Stress increases the risk of neuropsychiatric disorders, such as major depression. Exposure to stress has been reported to induce various neuronal changes, such as alterations in synaptic transmission and structure. However, a causal link between stress-induced neural circuit alterations and changes in emotional behaviours is not well understood. In the present study, we focused on a projection pathway from the orbitofrontal cortex (OFC) to the basolateral nucleus of the amygdala (BLA) as a crucial circuit for negative emotions and examined the effect of stress on OFC-BLA excitatory synaptic transmission using optogenetic and whole-cell patch-clamp methods in mice. As a stress-inducing procedure, we used repeated tail-shock, which increased stress-related behaviours. We found greater α-amino-3-hydroxy-5-methyl-4-isoxazole propionic acid (AMPA)/N-methyl-D-aspartate current ratios and insertion of calcium-permeable AMPA receptors (AMPARs) in the OFC-BLA synapse after stress.

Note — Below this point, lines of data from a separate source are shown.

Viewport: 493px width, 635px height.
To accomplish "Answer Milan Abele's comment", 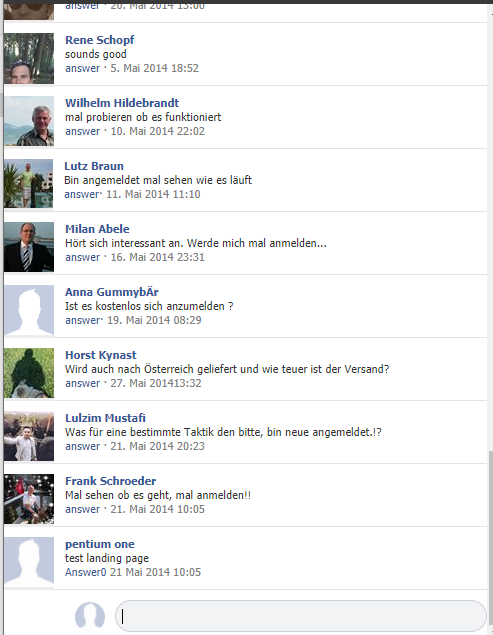I will pos(83,257).
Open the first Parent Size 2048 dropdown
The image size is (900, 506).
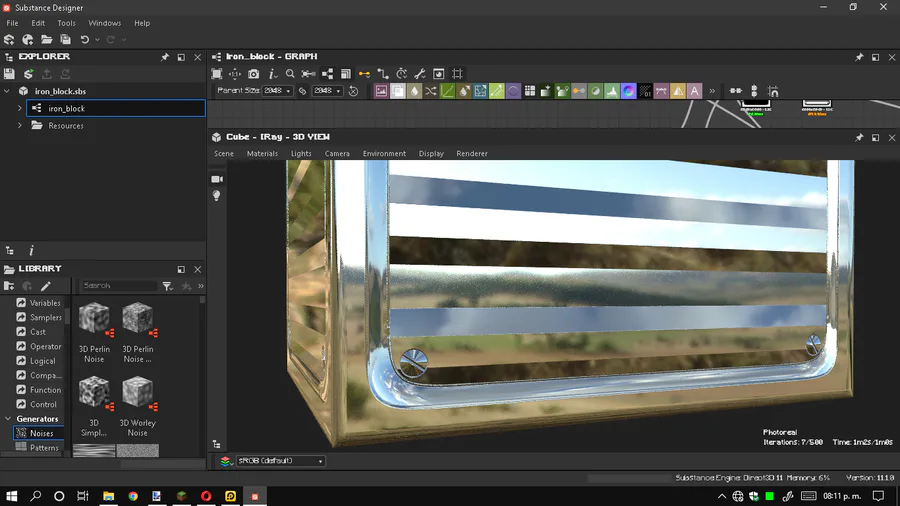point(277,91)

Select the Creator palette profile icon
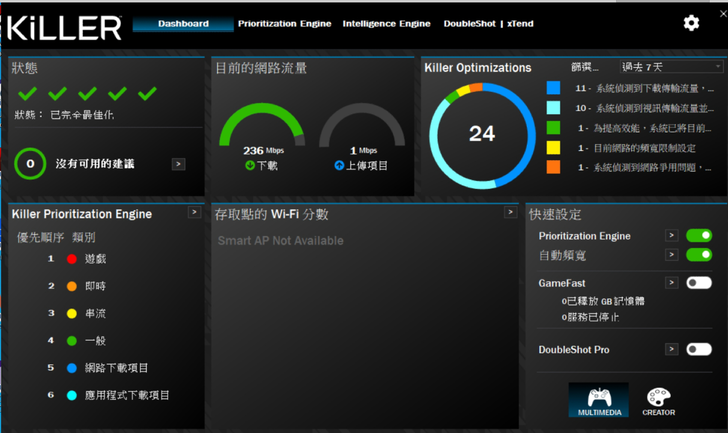point(658,401)
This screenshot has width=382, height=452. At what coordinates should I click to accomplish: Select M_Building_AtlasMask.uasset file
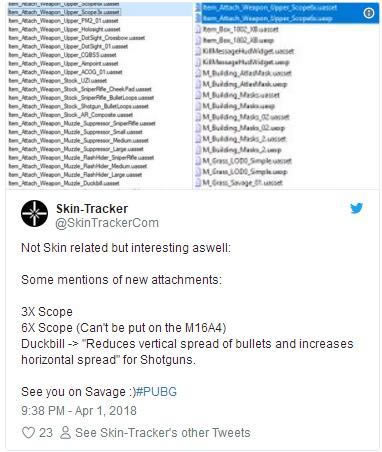[247, 73]
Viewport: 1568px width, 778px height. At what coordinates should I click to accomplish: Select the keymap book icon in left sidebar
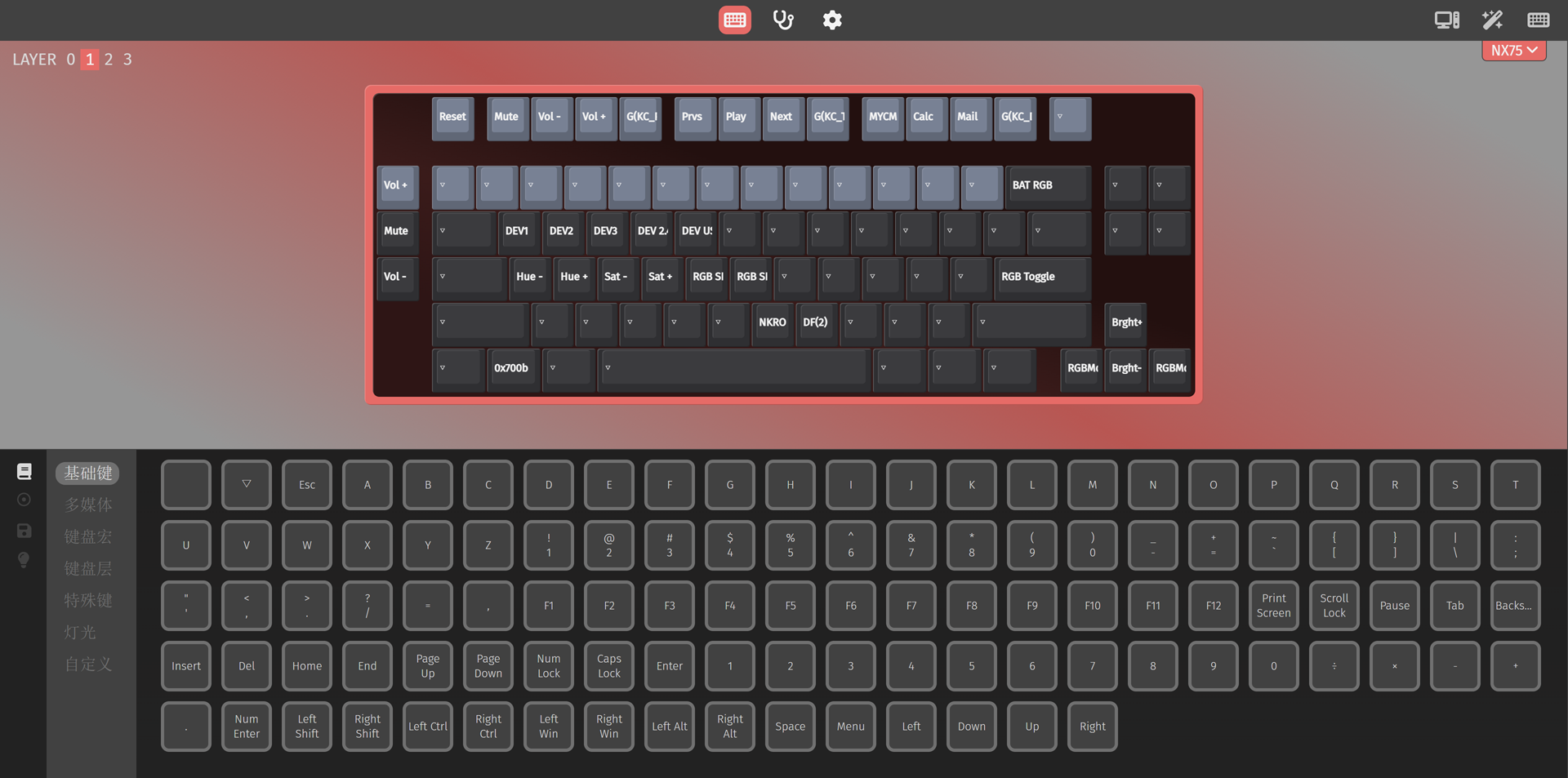(24, 472)
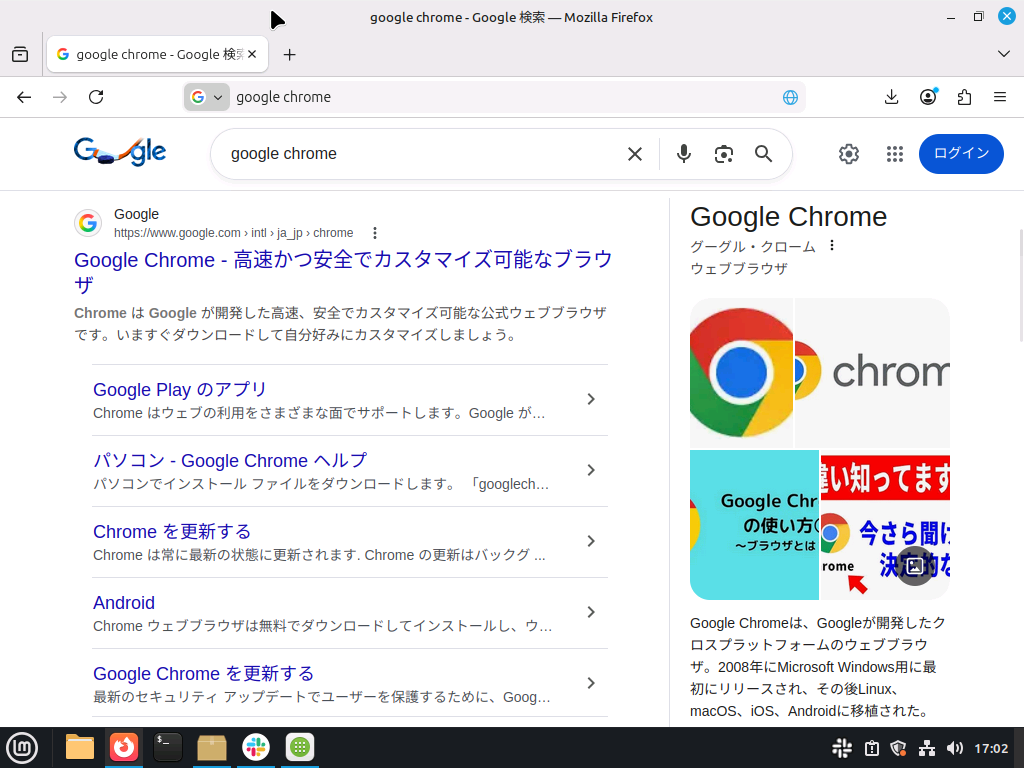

These stress-induced synaptic and behavioural changes were reduced by a blockade of protein kinase A, which plays a principal role in stress-induced targeting of AMPARs into the synaptic membrane. To examine a possible causal relationship between alterations in synaptic transmission in the OFC-BLA pathway and stress-related behaviour, we performed optogenetic activation or chemogenetic inactivation of OFC-BLA transmission in mice. We found that optogenetic activation and chemogenetic inactivation of OFC-BLA transmission increased and decreased stress-related behaviour, respectively. In conclusion, we have demonstrated that stress altered the postsynaptic properties of the OFC-BLA pathway. These synaptic changes might be one of the underlying mechanisms of stress-induced behavioural alterations.